EXERCISE DATA below:

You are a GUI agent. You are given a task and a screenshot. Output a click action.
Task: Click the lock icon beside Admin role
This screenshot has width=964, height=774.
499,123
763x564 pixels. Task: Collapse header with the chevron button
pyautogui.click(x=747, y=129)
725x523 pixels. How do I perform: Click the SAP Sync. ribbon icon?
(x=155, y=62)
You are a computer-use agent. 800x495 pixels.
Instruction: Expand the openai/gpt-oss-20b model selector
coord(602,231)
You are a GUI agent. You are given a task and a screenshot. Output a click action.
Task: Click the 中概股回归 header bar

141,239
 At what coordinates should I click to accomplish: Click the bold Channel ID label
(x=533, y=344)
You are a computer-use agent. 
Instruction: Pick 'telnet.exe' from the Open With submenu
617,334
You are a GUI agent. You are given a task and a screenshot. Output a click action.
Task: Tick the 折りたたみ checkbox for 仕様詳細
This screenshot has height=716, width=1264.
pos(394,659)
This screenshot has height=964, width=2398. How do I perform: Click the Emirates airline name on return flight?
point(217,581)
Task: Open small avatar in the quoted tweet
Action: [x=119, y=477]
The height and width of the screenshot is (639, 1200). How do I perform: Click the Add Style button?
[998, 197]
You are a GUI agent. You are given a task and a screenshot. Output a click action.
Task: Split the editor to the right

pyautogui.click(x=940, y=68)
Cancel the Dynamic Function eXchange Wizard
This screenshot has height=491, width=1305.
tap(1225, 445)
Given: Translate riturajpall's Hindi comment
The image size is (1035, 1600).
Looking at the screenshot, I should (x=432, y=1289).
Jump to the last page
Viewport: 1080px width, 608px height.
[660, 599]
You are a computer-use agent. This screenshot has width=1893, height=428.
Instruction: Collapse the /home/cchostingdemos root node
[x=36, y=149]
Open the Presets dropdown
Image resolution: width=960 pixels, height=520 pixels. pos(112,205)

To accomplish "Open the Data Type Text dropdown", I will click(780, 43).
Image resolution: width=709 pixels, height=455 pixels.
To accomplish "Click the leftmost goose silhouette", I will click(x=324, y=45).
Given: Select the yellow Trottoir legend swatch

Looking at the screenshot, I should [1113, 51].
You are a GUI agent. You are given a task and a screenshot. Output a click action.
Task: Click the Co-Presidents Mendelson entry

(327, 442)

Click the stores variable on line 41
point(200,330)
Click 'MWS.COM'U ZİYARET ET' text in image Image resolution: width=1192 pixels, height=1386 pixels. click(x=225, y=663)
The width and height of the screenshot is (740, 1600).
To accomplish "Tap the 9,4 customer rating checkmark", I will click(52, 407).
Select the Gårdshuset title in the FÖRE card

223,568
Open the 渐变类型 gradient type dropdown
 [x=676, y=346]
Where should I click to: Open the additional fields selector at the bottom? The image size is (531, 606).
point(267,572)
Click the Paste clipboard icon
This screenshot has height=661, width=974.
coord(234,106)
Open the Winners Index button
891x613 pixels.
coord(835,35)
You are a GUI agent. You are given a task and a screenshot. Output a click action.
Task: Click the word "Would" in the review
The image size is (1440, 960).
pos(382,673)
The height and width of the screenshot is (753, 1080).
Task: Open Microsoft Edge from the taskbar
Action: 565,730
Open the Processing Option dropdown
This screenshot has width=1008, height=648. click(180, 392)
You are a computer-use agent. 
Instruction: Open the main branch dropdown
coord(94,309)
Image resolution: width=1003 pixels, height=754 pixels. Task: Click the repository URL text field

End of EXERCISE DATA.

## WHAT TO DO
Nothing is to be left out; every record above must be repeated exactly.

## EXERCISE RESPONSE
You are a GUI agent. You are given a task and a screenshot. Output a click action.
Task: Click the lock icon beside Admin role
This screenshot has width=964, height=774.
499,123
763x564 pixels. Task: Collapse header with the chevron button
pyautogui.click(x=747, y=129)
725x523 pixels. How do I perform: Click the SAP Sync. ribbon icon?
(x=155, y=62)
You are a computer-use agent. 800x495 pixels.
Instruction: Expand the openai/gpt-oss-20b model selector
coord(602,231)
You are a GUI agent. You are given a task and a screenshot. Output a click action.
Task: Click the 中概股回归 header bar

141,239
 At what coordinates should I click to accomplish: Click the bold Channel ID label
(x=533, y=344)
You are a computer-use agent. 
Instruction: Pick 'telnet.exe' from the Open With submenu
617,334
You are a GUI agent. You are given a task and a screenshot. Output a click action.
Task: Tick the 折りたたみ checkbox for 仕様詳細
This screenshot has height=716, width=1264.
pos(394,659)
This screenshot has height=964, width=2398. How do I perform: Click the Emirates airline name on return flight?
point(217,581)
Task: Open small avatar in the quoted tweet
Action: [x=119, y=477]
The height and width of the screenshot is (639, 1200). How do I perform: Click the Add Style button?
[998, 197]
You are a GUI agent. You are given a task and a screenshot. Output a click action.
Task: Split the editor to the right

pyautogui.click(x=940, y=68)
Cancel the Dynamic Function eXchange Wizard
This screenshot has height=491, width=1305.
tap(1225, 445)
Given: Translate riturajpall's Hindi comment
The image size is (1035, 1600).
Looking at the screenshot, I should (x=432, y=1289).
Jump to the last page
Viewport: 1080px width, 608px height.
[660, 599]
You are a computer-use agent. This screenshot has width=1893, height=428.
Instruction: Collapse the /home/cchostingdemos root node
[x=36, y=149]
Open the Presets dropdown
Image resolution: width=960 pixels, height=520 pixels. pos(112,205)

To accomplish "Open the Data Type Text dropdown", I will click(780, 43).
Image resolution: width=709 pixels, height=455 pixels.
To accomplish "Click the leftmost goose silhouette", I will click(x=324, y=45).
Given: Select the yellow Trottoir legend swatch

Looking at the screenshot, I should [1113, 51].
You are a GUI agent. You are given a task and a screenshot. Output a click action.
Task: Click the Co-Presidents Mendelson entry

(327, 442)

Click the stores variable on line 41
point(200,330)
Click 'MWS.COM'U ZİYARET ET' text in image Image resolution: width=1192 pixels, height=1386 pixels. click(x=225, y=663)
The width and height of the screenshot is (740, 1600).
To accomplish "Tap the 9,4 customer rating checkmark", I will click(52, 407).
Select the Gårdshuset title in the FÖRE card

223,568
Open the 渐变类型 gradient type dropdown
 [x=676, y=346]
Where should I click to: Open the additional fields selector at the bottom? The image size is (531, 606).
point(267,572)
Click the Paste clipboard icon
This screenshot has height=661, width=974.
coord(234,106)
Open the Winners Index button
891x613 pixels.
coord(835,35)
You are a GUI agent. You are given a task and a screenshot. Output a click action.
Task: Click the word "Would" in the review
The image size is (1440, 960).
pos(382,673)
The height and width of the screenshot is (753, 1080).
Task: Open Microsoft Edge from the taskbar
Action: 565,730
Open the Processing Option dropdown
This screenshot has width=1008, height=648. click(180, 392)
You are a computer-use agent. 
Instruction: Open the main branch dropdown
coord(94,309)
Image resolution: width=1003 pixels, height=754 pixels. Task: Click the repository URL text field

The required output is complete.